EXTRACTED INFORMATION.
◆ ◆ ◆ ◆ ◆

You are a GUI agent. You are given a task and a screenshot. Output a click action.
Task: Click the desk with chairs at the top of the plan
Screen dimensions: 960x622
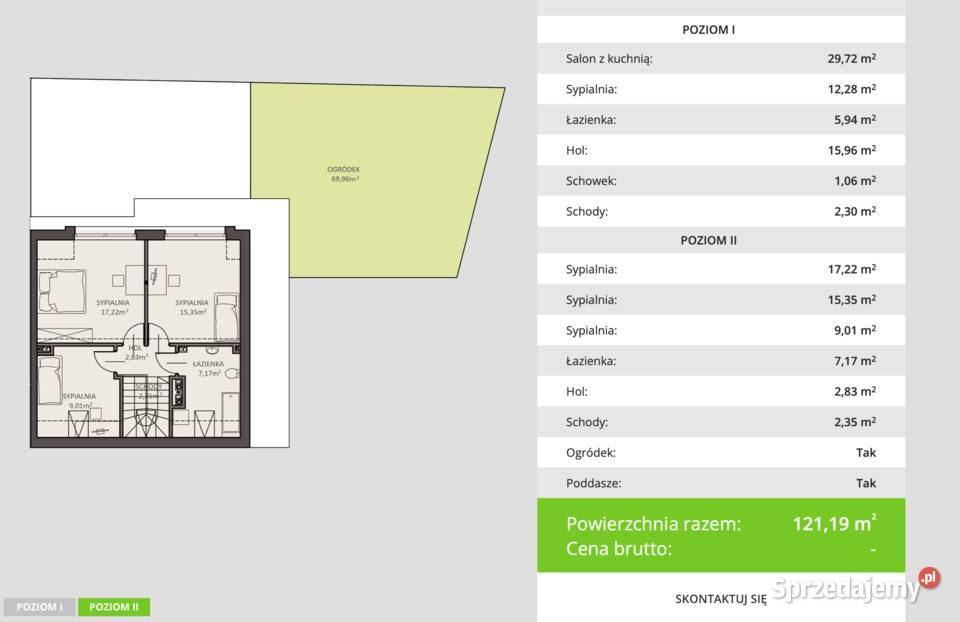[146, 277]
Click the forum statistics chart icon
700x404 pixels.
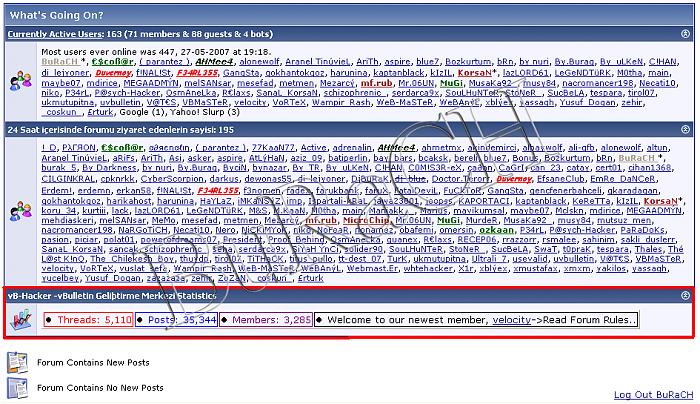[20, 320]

◆ ◆ ◆ ◆ ◆

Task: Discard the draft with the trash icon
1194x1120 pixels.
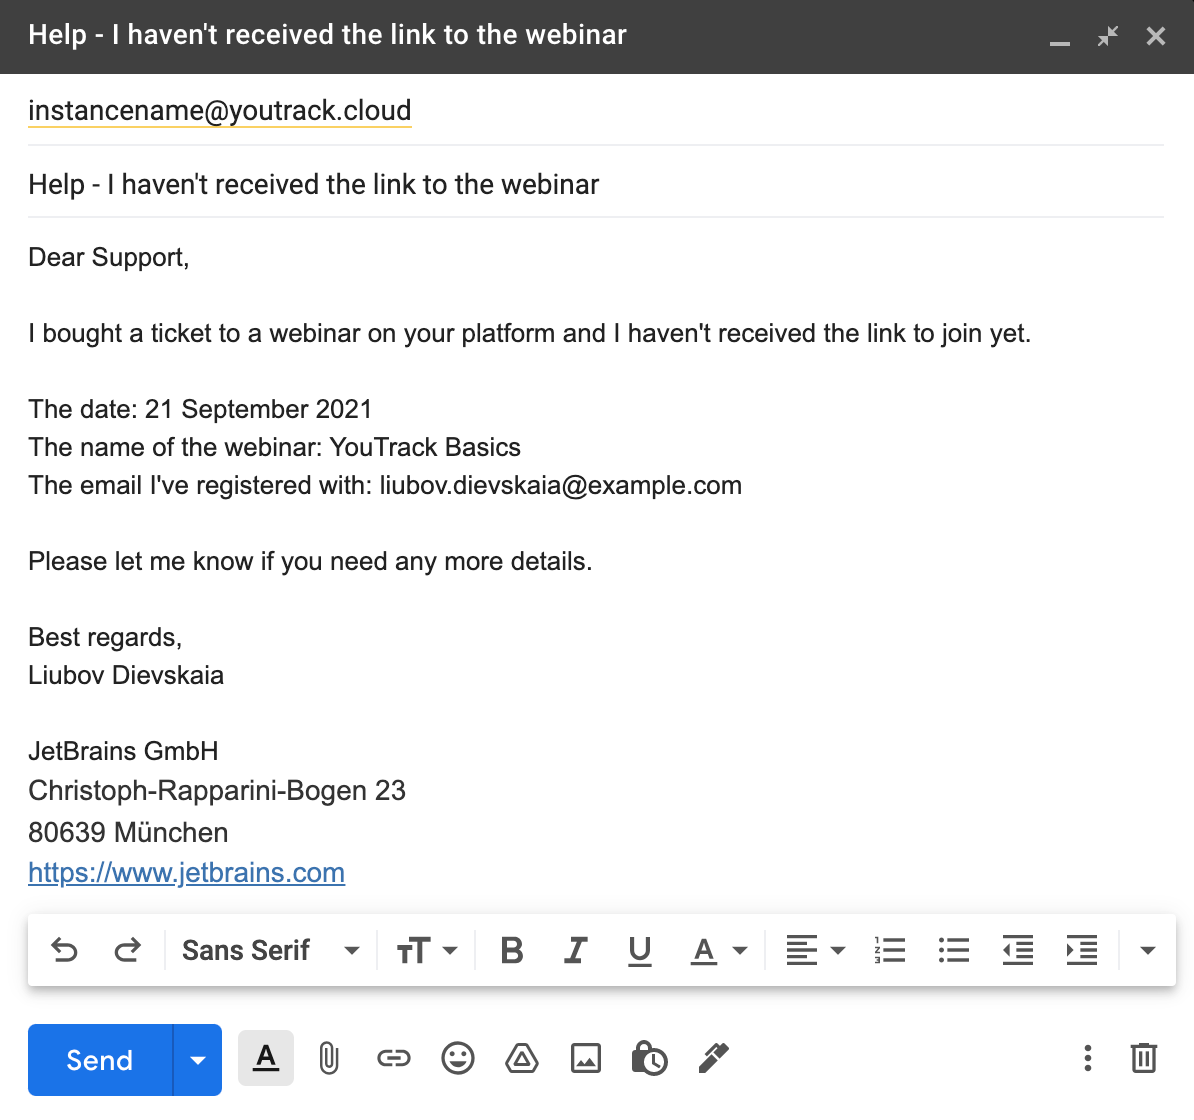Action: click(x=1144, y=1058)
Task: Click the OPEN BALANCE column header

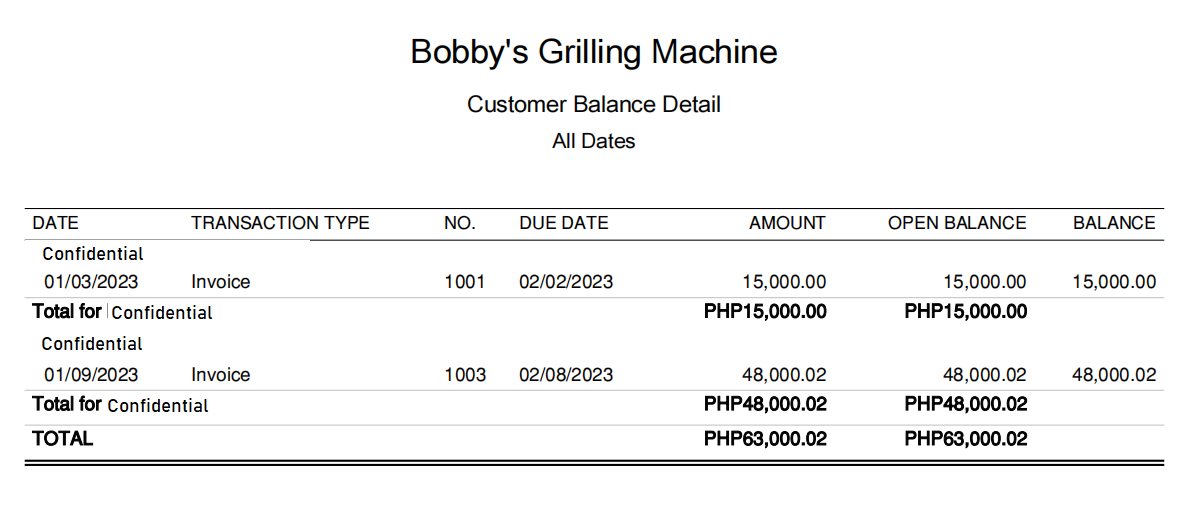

◆ ◆ ◆ ◆ ◆

SET TASK.
Format everything from the line containing "Task: Discard the draft with the trash icon" down to the line containing "Task: Click the OPEN BALANCE column header", both included, as a numbered list of the records' lines. Skip blank lines and leave the pictures out.

SOLUTION FOR THIS EXERCISE.
1. Task: Discard the draft with the trash icon
2. 1194x1120 pixels.
3. Action: click(x=1144, y=1058)
4. Task: Click the OPEN BALANCE column header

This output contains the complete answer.